Stored data entries:
— BEGIN —
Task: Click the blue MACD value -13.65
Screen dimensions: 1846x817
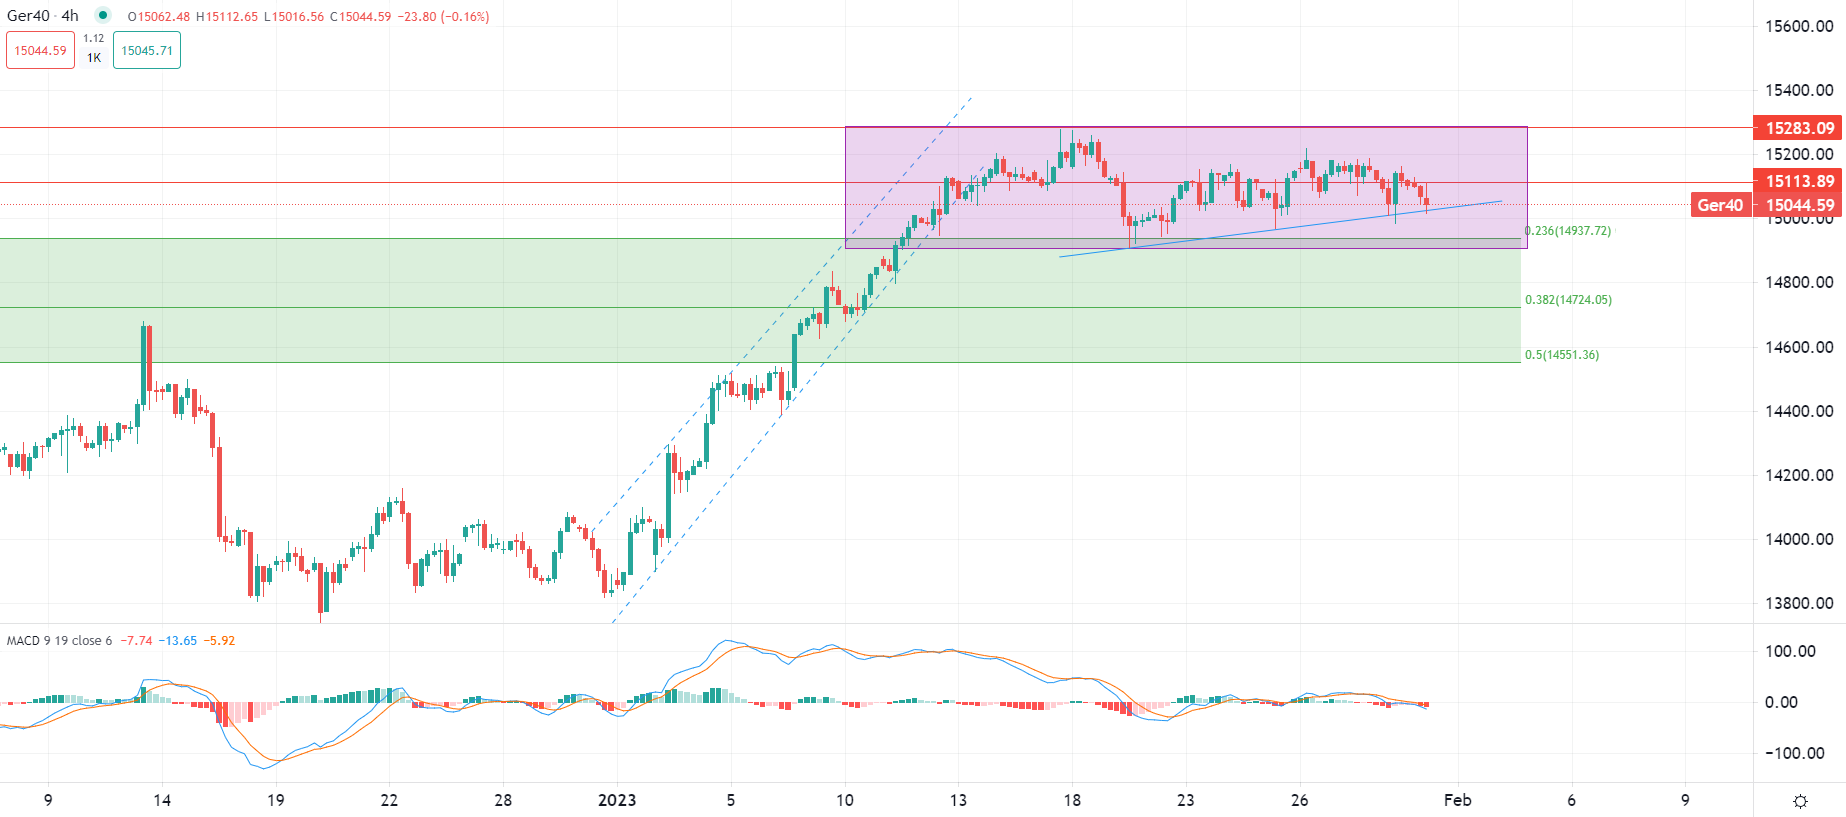Action: tap(181, 641)
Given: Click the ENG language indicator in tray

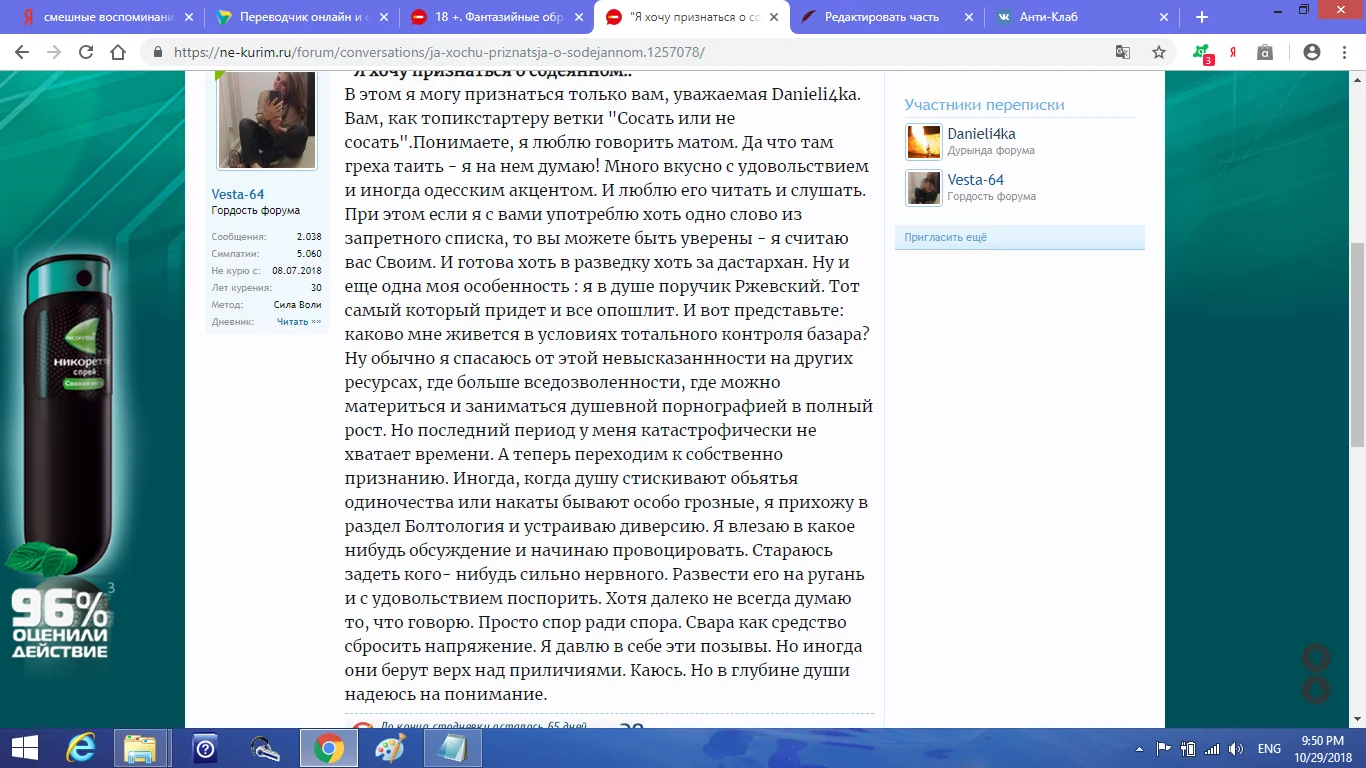Looking at the screenshot, I should pyautogui.click(x=1268, y=748).
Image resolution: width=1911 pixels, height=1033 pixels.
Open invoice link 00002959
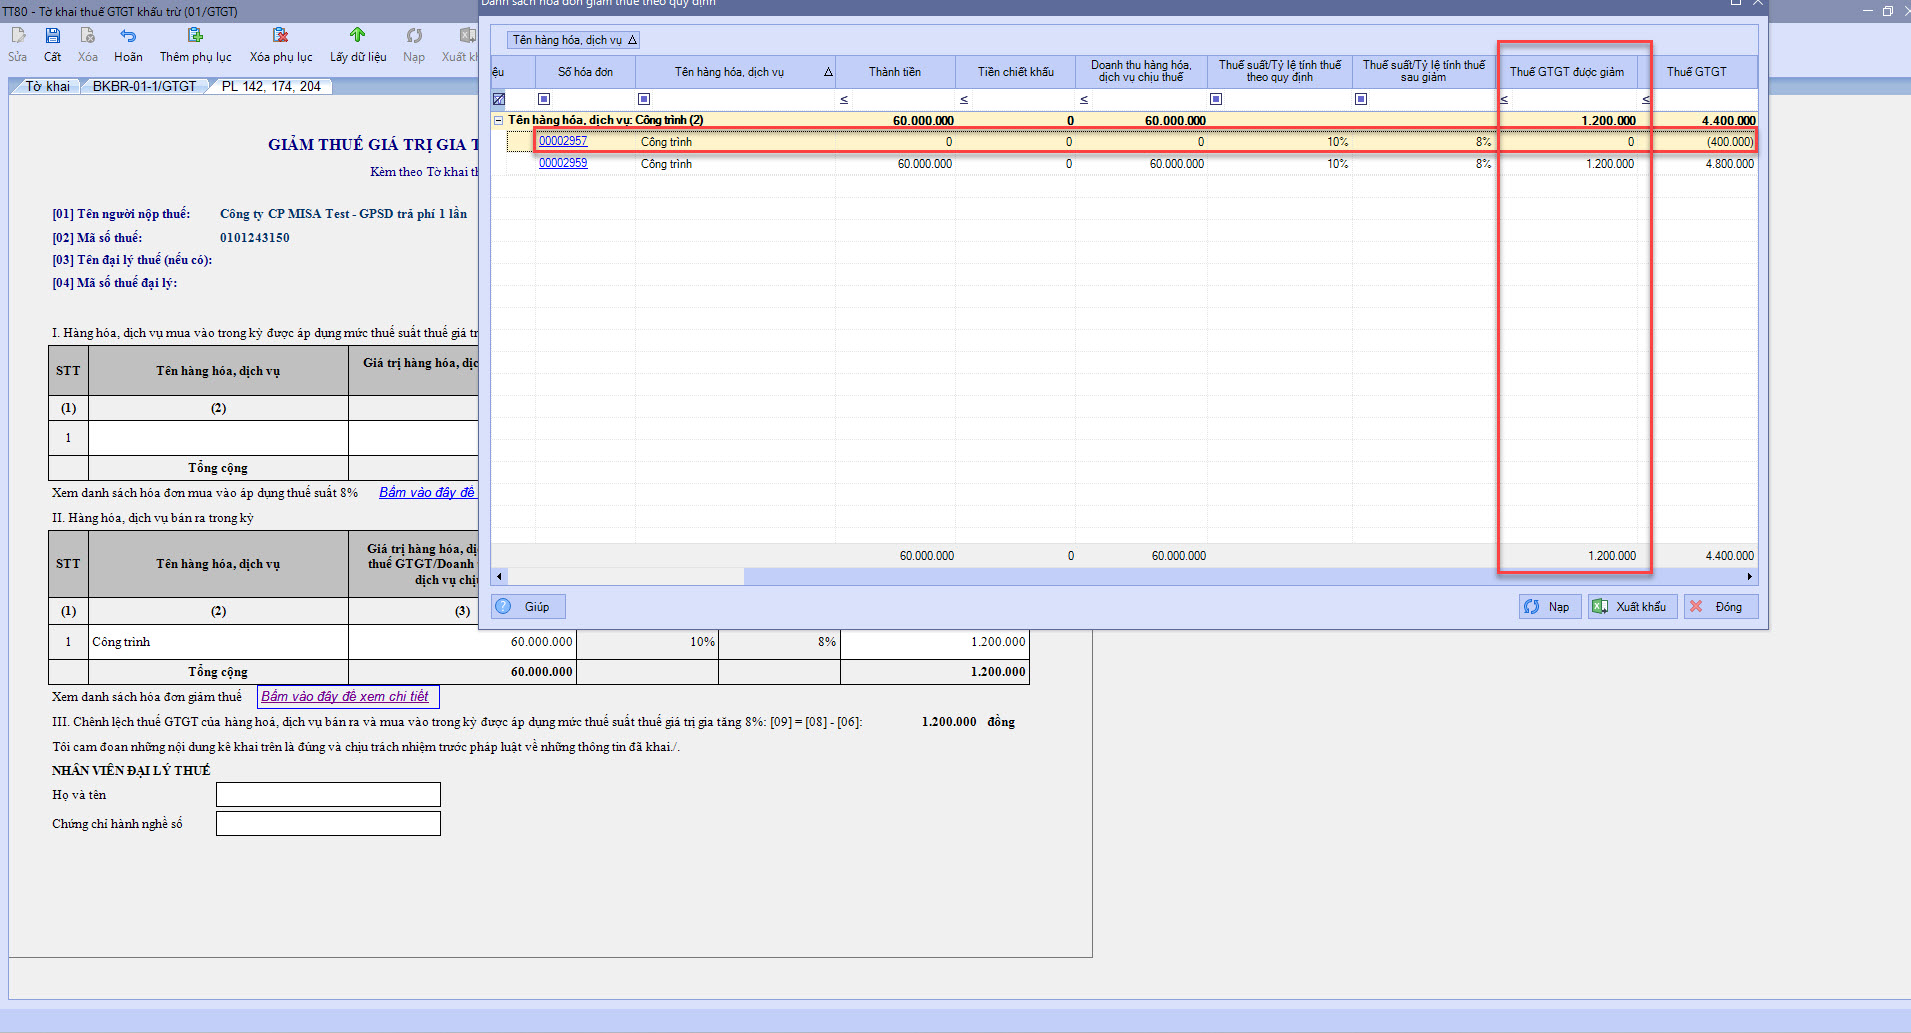(563, 163)
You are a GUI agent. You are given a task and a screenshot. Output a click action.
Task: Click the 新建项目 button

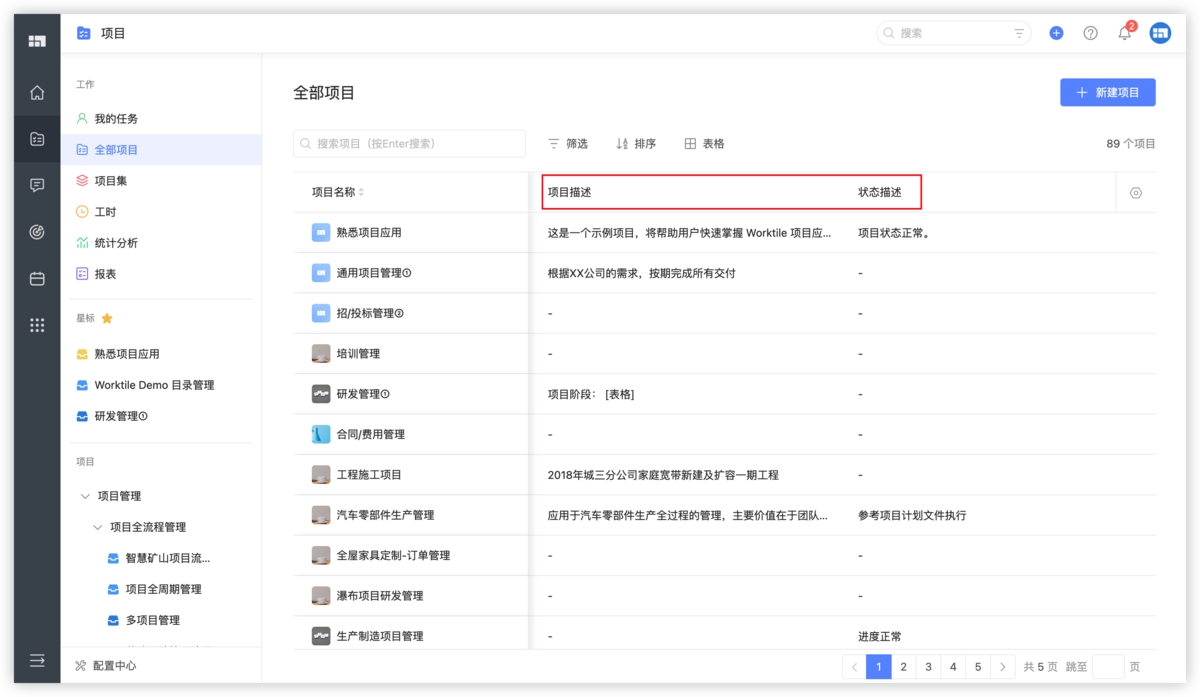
— END —
- EXERCISE BRIEF -
Put every line of the material above into a JSON list of strings, one string per line, with blank lines left out. Leave the pictures out of the answer.

- ANSWER TO THE EXERCISE -
[
  "Task: Click the blue MACD value -13.65",
  "Screen dimensions: 1846x817",
  "Action: tap(181, 641)",
  "Given: Click the ENG language indicator in tray",
  "Looking at the screenshot, I should pyautogui.click(x=1268, y=748).",
  "Image resolution: width=1911 pixels, height=1033 pixels.",
  "Open invoice link 00002959",
  "(563, 163)",
  "You are a GUI agent. You are given a task and a screenshot. Output a click action.",
  "Task: Click the 新建项目 button"
]